USDA does not require solid resting surfaces (ACFA does but again this applies to only about 2% of breeders who will be affected by Prop B per numbers given by MoDA). Otherwise, ACFA and USDA regs are pretty much the same and under them, it is currently legal to keep dogs caged their entire lives. There is a provision for exercise but all that's required is that the breeder have an excercise plan on file from their vet. There is no way for an inspector to know if the dogs are receiving such or not. Also, now "exercise" can be met by housing dogs together as long as each dog has the minimum space (6" taller, wider, longer than the dog) if housed separately. There is nothing in the current law that states the dogs ever have to be let out of their cage. As for dogs housed individually, they need only be given twice the minimum space to meet the exercise requirement and again, never have to be let out of their cage. Thus, it is perfectly legal for breeders to keep dogs in wire cages stacked on top of one another their whole lives. Prop B would prohibit wire floors and the stacking of cages.

As far as temps, current law states temps shouldn't be below 45 or above 85 during a 4 hour period. No inspector is going to stay 4 hours at a facility so that provision is totally unenforceable. Prop B sets temp max and min without the 4 hour provision.

Current law allows dogs to be bred every heat cycle. Prop B would limit such to twice in an 18-month period.

Current law states a vet must visit the facility annually. Prop B states the vet must hand check every dog and can't just do a walk-through. Prop B also calls for prompt vet treatment.

Also, Prop B creates misdemeanor crimes for violations unlike current regs which have administrative penalties only. I have a letter from USDA stating such (and remember, 98% of these breeders are governed by USDA, not ACFA) and their only recourse is to revoke a license which takes a minimum of 1 to 3 years.

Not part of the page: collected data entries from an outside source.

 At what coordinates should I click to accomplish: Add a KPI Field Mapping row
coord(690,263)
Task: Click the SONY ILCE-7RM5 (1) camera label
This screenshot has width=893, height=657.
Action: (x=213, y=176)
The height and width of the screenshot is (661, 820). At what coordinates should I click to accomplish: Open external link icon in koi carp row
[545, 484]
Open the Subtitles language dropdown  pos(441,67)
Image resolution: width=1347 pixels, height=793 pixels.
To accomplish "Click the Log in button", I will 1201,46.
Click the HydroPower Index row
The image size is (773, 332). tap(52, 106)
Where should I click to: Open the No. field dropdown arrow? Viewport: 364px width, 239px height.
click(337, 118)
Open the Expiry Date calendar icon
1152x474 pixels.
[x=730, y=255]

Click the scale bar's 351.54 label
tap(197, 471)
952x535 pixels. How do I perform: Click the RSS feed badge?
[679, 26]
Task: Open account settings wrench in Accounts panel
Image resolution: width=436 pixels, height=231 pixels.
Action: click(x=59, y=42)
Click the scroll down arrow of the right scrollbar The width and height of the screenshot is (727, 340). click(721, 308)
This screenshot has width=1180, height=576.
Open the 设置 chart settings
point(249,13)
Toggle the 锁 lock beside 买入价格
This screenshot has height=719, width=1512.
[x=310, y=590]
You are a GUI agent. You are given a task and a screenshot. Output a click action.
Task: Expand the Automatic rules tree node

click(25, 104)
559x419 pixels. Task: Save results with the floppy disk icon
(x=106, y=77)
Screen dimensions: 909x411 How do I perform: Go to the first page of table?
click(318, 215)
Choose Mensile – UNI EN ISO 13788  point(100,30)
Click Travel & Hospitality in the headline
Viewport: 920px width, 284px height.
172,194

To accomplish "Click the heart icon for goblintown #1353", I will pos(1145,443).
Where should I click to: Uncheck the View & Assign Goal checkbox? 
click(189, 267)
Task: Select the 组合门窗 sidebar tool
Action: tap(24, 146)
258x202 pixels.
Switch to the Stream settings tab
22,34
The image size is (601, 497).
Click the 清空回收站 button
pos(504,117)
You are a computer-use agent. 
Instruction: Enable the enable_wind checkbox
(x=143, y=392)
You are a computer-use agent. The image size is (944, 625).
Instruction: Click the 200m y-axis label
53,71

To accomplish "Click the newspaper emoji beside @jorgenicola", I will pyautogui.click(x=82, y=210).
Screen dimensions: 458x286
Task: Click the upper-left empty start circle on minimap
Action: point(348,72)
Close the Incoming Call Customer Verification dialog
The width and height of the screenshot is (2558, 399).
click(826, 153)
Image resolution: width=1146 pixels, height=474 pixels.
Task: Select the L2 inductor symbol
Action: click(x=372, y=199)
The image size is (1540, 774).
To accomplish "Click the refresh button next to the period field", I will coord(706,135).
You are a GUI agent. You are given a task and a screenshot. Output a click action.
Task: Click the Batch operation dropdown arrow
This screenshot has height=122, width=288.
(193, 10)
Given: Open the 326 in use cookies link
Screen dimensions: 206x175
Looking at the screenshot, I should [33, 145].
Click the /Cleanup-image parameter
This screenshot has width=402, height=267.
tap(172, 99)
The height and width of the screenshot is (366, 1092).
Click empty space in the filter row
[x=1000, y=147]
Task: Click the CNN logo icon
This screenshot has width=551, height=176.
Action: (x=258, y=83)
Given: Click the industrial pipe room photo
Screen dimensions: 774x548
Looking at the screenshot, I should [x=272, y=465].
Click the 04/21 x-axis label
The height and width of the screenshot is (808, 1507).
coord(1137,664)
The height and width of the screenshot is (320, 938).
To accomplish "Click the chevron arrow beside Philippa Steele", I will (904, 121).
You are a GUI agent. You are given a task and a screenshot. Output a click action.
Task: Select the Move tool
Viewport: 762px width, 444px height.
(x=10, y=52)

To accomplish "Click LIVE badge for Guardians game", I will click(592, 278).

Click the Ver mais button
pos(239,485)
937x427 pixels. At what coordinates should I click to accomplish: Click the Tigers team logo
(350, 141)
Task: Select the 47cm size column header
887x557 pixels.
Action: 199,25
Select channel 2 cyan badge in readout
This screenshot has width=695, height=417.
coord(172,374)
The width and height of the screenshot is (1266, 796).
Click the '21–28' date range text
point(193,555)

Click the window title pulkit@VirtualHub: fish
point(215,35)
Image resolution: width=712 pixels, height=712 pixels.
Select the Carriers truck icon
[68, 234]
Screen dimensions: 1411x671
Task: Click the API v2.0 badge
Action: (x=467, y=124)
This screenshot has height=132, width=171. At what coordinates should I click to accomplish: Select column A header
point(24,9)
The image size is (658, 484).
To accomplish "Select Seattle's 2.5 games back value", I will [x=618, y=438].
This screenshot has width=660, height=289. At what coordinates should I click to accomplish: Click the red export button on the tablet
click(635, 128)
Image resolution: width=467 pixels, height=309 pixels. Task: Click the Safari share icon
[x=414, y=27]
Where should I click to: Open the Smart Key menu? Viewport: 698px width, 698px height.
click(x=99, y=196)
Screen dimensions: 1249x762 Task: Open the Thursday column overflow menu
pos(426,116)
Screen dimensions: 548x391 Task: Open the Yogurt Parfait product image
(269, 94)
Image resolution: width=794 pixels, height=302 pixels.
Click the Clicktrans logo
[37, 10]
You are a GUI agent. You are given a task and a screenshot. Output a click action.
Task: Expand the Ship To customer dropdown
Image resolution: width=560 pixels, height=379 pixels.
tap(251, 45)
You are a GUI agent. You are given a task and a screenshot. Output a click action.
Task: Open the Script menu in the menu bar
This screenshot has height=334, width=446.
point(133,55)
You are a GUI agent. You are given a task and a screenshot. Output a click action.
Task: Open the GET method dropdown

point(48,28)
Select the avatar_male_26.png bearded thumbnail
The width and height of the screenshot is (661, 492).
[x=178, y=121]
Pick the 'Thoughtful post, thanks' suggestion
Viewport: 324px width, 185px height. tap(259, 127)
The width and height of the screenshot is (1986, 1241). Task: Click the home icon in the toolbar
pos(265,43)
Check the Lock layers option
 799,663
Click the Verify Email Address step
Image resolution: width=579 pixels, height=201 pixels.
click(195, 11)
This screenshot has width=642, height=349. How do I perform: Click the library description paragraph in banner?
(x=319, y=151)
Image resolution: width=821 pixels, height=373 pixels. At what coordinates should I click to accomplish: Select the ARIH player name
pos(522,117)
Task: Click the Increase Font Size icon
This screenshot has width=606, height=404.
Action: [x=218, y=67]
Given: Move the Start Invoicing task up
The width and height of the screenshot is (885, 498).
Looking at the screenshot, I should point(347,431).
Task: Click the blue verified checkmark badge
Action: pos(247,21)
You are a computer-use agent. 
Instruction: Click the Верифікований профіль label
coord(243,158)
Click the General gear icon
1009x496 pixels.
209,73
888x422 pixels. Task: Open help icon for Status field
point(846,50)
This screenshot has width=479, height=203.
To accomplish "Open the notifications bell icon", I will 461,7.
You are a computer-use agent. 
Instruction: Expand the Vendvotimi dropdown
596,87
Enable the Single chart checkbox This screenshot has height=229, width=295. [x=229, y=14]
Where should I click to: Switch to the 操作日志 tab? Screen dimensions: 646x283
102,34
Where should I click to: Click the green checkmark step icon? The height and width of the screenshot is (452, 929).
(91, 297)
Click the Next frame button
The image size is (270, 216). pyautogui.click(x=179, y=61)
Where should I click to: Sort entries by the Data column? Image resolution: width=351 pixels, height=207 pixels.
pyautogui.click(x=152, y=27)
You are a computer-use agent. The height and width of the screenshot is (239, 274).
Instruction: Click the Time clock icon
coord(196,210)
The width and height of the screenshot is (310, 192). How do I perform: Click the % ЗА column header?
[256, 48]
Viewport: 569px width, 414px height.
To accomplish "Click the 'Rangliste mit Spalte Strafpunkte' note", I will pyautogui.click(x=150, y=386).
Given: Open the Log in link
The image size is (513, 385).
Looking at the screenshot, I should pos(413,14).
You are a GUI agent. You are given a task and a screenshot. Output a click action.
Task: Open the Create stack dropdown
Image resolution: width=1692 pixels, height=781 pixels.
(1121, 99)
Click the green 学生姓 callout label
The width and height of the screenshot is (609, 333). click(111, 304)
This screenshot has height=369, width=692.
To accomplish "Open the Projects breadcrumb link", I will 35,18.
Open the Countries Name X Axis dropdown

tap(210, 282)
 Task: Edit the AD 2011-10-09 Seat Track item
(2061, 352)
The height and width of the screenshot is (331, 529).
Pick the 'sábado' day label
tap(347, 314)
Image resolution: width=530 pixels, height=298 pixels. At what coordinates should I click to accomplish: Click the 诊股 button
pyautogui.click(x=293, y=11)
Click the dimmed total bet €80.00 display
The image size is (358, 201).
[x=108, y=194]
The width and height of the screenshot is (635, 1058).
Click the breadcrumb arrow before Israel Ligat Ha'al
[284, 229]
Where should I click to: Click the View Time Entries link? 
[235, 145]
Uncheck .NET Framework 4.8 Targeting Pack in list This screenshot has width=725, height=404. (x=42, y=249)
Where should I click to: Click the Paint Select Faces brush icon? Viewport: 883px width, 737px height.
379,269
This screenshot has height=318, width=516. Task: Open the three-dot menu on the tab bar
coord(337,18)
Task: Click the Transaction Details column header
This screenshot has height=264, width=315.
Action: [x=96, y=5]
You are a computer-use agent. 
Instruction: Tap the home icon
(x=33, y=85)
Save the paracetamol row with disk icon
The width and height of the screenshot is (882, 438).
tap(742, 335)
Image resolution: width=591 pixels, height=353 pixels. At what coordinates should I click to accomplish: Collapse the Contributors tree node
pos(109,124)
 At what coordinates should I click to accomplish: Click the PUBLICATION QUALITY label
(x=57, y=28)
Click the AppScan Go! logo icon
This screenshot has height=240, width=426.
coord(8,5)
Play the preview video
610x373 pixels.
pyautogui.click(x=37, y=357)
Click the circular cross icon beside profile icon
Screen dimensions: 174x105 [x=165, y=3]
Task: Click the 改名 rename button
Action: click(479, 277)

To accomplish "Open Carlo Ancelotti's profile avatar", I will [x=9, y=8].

With Prop B people like the Schindlers would be held accountable for neglecting animals. Now, nothing is happening to them and their violations have been noted in inspection reports for almost a year."

Vote YES! on Prop B.

(Report Comment)
jake carter October 18, 2010 | 9:59 p.m.

Ruth
Why has HSUS exempted themselves, shelters, rescues from this? No one seems to be able to answer this question?
Where is the kennel that HSUS built? May we tour it? Missouri veterinarians would like to see the production and medical records. I recently read comments made about a no kill shelter in Kansas City. "Sad conditions""Less hours because of a lack of volunteers" "150 dogs and only 3 got to be walked so they couldn't stretch and relieve themselves" I am told that there is a movement of veterinarians that are going to push USDA to put a cap on "no kill" numbers. Live out a life of misery in a no kill tiny run? You are pointing a finger at licensed kennels? I have a feeling this dog is about to bite you in the behind Ruth.

(Report Comment)
Tim Dance October 18, 2010 | 10:21 p.m.

HSUS is the strawmen these pathetic proponents are beating on. No don't look at us, look at the shiny nickel over here. These people are in insulting your intelligence. Apples meet Oranges. One shelters unwanted and abused pets, the other sells animals. Anyway I thought the Humane Society euthanize animals, where do you get this no-kill run from?

Nice try. Vote Yes.

(Report Comment)
Ruth Keezer October 19, 2010 | 7:31 p.m.

The animal rights industry has marketed the puppy mill word well. The Humane Society of the United States has carefully crafted Proposition B using the buzz-words 'puppy mill' and 'cruelty' to describe regulations intended to put excessive controls on legal, licensed (already regulated) dog breeders, labeling them forever as puppy mills. NO other state has so insulted and degraded an entire industry that brings needed revenues into their states. Does Missouri have an economic death-wish? Or an extra half million dollars per year to waste on redundant and punitive regulations?
Vote NO on Prop B.

(Report Comment)
mark anderson October 28, 2010 | 1:29 a.m.

The upstanding Christian morals of HSUS at work.